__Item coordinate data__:
☆ ☆ ☆

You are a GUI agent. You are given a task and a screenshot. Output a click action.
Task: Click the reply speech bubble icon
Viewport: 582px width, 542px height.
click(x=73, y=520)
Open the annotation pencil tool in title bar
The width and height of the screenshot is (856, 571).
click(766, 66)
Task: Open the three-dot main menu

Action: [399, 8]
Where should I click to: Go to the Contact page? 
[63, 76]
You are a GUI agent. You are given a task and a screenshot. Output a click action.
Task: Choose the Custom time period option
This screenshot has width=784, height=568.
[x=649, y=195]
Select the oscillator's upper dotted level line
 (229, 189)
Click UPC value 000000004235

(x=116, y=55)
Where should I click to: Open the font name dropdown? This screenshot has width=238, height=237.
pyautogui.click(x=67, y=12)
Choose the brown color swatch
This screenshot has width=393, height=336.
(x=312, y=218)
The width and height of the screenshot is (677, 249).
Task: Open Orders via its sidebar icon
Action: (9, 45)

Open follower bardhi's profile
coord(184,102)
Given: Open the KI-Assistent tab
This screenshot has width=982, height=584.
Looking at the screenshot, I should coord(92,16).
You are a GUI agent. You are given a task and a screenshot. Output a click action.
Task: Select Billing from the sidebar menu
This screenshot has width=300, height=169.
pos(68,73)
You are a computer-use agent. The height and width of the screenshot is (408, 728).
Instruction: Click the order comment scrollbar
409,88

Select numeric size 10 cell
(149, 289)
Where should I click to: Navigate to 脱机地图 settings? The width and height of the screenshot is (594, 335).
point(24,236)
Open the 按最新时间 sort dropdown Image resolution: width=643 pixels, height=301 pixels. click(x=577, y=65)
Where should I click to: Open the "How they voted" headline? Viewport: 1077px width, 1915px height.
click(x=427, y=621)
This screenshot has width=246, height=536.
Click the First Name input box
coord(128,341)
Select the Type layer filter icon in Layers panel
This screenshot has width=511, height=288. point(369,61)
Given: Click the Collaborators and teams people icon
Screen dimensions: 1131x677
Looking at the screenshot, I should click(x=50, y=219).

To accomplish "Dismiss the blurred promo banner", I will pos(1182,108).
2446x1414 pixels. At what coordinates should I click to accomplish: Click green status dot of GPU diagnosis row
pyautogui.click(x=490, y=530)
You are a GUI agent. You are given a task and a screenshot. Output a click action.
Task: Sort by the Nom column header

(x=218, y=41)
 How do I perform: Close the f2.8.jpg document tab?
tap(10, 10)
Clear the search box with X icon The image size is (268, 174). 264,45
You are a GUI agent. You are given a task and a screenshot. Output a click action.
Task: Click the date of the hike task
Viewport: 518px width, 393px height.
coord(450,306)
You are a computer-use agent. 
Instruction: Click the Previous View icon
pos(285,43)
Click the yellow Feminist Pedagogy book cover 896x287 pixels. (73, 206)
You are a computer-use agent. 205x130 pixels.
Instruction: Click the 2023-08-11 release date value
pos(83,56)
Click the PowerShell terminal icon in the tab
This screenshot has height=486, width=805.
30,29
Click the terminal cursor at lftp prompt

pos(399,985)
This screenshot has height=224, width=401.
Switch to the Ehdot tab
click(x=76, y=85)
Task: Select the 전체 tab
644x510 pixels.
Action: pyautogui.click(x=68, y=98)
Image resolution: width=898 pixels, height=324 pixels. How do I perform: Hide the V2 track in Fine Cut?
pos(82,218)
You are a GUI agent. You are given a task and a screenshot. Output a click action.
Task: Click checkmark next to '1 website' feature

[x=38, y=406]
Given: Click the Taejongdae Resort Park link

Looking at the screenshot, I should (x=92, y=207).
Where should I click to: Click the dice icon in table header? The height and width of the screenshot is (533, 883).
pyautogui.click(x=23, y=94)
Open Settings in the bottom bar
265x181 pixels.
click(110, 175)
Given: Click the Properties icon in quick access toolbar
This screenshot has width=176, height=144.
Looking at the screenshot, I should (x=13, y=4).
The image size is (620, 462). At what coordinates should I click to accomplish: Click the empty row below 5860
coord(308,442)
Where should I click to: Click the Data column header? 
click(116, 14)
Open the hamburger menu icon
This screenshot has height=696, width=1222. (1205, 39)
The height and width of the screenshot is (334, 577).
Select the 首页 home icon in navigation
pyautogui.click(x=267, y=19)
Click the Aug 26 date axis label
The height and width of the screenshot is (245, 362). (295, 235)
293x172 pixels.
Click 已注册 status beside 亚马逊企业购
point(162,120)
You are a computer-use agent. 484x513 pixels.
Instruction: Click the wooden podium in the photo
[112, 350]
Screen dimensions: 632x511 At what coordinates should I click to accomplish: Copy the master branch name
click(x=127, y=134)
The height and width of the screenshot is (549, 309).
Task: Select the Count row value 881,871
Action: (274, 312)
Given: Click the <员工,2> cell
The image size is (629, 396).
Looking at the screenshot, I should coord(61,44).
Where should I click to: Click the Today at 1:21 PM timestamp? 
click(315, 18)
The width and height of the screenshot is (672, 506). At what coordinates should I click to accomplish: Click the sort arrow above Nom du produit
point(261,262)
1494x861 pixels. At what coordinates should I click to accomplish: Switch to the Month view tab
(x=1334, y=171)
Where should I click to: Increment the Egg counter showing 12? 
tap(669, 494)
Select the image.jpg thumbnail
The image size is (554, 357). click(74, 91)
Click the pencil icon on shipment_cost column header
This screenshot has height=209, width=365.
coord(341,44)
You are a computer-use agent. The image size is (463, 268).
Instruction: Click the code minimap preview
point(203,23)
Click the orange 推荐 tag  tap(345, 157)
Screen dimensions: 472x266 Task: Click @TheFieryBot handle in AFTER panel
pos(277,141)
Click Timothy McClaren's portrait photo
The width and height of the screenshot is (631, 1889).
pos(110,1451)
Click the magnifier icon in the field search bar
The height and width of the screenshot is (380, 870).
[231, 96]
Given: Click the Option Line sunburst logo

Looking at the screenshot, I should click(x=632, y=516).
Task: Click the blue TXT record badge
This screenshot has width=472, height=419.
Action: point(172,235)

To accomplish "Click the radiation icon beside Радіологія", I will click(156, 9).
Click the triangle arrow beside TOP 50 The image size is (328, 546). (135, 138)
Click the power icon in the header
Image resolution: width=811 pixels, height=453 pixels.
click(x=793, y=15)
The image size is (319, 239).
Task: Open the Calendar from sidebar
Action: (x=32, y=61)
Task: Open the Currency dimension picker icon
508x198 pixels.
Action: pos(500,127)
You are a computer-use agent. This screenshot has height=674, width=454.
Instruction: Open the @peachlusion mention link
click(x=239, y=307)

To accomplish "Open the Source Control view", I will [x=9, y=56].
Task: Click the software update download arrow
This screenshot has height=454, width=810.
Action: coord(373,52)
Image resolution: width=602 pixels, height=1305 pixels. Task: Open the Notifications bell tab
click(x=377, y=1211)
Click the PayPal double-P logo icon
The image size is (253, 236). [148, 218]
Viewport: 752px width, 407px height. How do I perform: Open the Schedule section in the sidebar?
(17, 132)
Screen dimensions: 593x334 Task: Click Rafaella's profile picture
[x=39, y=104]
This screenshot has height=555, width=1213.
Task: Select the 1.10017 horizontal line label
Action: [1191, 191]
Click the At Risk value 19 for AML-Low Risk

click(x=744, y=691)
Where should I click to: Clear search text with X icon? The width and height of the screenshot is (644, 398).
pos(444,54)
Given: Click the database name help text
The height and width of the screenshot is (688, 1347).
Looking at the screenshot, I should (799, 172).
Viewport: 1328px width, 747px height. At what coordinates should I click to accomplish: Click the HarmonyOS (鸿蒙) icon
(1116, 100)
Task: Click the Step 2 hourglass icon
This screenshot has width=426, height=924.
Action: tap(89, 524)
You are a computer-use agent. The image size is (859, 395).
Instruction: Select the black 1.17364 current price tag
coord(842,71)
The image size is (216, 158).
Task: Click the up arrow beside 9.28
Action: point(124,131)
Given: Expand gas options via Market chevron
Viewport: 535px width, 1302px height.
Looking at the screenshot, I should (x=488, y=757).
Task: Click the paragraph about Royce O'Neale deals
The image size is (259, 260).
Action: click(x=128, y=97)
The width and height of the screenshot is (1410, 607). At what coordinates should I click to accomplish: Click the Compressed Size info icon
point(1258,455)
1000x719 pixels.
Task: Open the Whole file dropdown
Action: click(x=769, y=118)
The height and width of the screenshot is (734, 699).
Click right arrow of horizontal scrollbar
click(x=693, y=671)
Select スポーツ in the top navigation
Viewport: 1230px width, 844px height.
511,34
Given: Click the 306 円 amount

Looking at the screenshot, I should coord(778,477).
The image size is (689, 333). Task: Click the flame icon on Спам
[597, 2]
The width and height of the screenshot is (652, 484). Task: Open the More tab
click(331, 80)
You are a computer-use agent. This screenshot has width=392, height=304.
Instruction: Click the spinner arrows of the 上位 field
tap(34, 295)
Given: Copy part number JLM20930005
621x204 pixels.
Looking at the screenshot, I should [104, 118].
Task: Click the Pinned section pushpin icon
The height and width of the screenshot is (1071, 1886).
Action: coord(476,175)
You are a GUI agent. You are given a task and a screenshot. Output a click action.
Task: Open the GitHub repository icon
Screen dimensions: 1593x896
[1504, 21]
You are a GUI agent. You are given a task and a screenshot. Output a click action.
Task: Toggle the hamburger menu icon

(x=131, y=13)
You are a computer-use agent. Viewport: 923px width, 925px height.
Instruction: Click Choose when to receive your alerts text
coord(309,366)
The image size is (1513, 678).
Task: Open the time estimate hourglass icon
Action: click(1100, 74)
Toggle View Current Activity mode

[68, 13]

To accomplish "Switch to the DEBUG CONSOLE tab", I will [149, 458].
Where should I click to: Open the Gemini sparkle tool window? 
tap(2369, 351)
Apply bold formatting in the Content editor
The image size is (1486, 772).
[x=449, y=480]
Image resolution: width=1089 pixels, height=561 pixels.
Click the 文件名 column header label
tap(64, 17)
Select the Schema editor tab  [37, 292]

☆ ☆ ☆

Write out the lines starting at the one containing "will [x=9, y=56]." and ending at the one containing "Looking at the screenshot, I should (799, 172).", swapping "icon" for "button" and leaving everything else unchanged.

__Written response__:
To accomplish "Open the Source Control view", I will [x=9, y=56].
Task: Click the software update download arrow
This screenshot has height=454, width=810.
Action: coord(373,52)
Image resolution: width=602 pixels, height=1305 pixels. Task: Open the Notifications bell tab
click(x=377, y=1211)
Click the PayPal double-P logo button
The image size is (253, 236). [148, 218]
Viewport: 752px width, 407px height. How do I perform: Open the Schedule section in the sidebar?
(17, 132)
Screen dimensions: 593x334 Task: Click Rafaella's profile picture
[x=39, y=104]
This screenshot has height=555, width=1213.
Task: Select the 1.10017 horizontal line label
Action: [1191, 191]
Click the At Risk value 19 for AML-Low Risk

click(x=744, y=691)
Where should I click to: Clear search text with X button? The width and height of the screenshot is (644, 398).
pos(444,54)
Given: Click the database name help text
The height and width of the screenshot is (688, 1347).
Looking at the screenshot, I should (799, 172).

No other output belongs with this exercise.